### [WHAT THE EXERCISE ASKS]
Consider the listing below. Extract exactly the lines from the line containing "地区大会 (581, 1458)" to the line containing "CrosswordSolver (803, 90)", both included.

### [PROVIDED DATA]

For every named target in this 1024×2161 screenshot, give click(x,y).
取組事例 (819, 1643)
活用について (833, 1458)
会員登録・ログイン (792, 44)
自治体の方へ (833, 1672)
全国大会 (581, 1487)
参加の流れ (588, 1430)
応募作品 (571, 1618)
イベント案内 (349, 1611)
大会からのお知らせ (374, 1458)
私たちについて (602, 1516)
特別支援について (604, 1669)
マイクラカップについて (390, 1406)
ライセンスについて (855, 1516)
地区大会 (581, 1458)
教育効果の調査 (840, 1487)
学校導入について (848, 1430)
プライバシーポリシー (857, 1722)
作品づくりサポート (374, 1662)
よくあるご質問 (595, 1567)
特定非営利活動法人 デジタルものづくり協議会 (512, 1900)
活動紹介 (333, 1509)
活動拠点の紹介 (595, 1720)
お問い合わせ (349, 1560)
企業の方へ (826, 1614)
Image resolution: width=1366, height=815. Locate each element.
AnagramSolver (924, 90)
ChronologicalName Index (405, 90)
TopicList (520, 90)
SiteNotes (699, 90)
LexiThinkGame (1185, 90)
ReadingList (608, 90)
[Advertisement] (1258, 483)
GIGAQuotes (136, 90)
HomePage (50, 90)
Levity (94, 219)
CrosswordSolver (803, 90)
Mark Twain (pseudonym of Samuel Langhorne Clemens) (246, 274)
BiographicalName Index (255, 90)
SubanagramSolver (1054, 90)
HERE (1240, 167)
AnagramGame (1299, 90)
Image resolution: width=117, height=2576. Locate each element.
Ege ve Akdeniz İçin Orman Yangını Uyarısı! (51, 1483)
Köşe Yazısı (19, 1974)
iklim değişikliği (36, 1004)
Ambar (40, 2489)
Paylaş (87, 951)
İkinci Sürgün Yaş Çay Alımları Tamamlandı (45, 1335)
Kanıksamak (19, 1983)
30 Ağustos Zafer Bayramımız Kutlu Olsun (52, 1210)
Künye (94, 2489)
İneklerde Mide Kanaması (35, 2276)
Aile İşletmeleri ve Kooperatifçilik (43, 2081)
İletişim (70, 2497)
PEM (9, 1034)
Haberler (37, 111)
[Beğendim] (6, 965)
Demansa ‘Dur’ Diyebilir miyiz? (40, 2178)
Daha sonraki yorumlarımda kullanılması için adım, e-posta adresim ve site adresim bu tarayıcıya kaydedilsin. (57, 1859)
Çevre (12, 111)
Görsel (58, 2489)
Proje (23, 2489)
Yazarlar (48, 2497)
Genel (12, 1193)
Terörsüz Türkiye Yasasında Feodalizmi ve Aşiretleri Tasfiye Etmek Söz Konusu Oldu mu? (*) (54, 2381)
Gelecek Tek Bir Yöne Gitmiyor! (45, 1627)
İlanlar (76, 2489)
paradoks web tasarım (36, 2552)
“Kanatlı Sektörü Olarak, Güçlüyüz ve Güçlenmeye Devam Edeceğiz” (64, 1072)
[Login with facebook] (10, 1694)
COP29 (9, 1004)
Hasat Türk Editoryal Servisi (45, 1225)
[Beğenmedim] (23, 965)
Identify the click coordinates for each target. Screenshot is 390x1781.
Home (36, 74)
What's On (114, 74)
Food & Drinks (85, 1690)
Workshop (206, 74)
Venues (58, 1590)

### [RESPONSE TO THIS EXERCISE]
地区大会 (581, 1458)
教育効果の調査 (840, 1487)
学校導入について (848, 1430)
プライバシーポリシー (857, 1722)
作品づくりサポート (374, 1662)
よくあるご質問 (595, 1567)
特定非営利活動法人 デジタルものづくり協議会 (512, 1900)
活動紹介 (333, 1509)
活動拠点の紹介 (595, 1720)
お問い合わせ (349, 1560)
企業の方へ (826, 1614)
Image resolution: width=1366, height=815. Locate each element.
AnagramSolver (924, 90)
ChronologicalName Index (405, 90)
TopicList (520, 90)
SiteNotes (699, 90)
LexiThinkGame (1185, 90)
ReadingList (608, 90)
[Advertisement] (1258, 483)
GIGAQuotes (136, 90)
HomePage (50, 90)
Levity (94, 219)
CrosswordSolver (803, 90)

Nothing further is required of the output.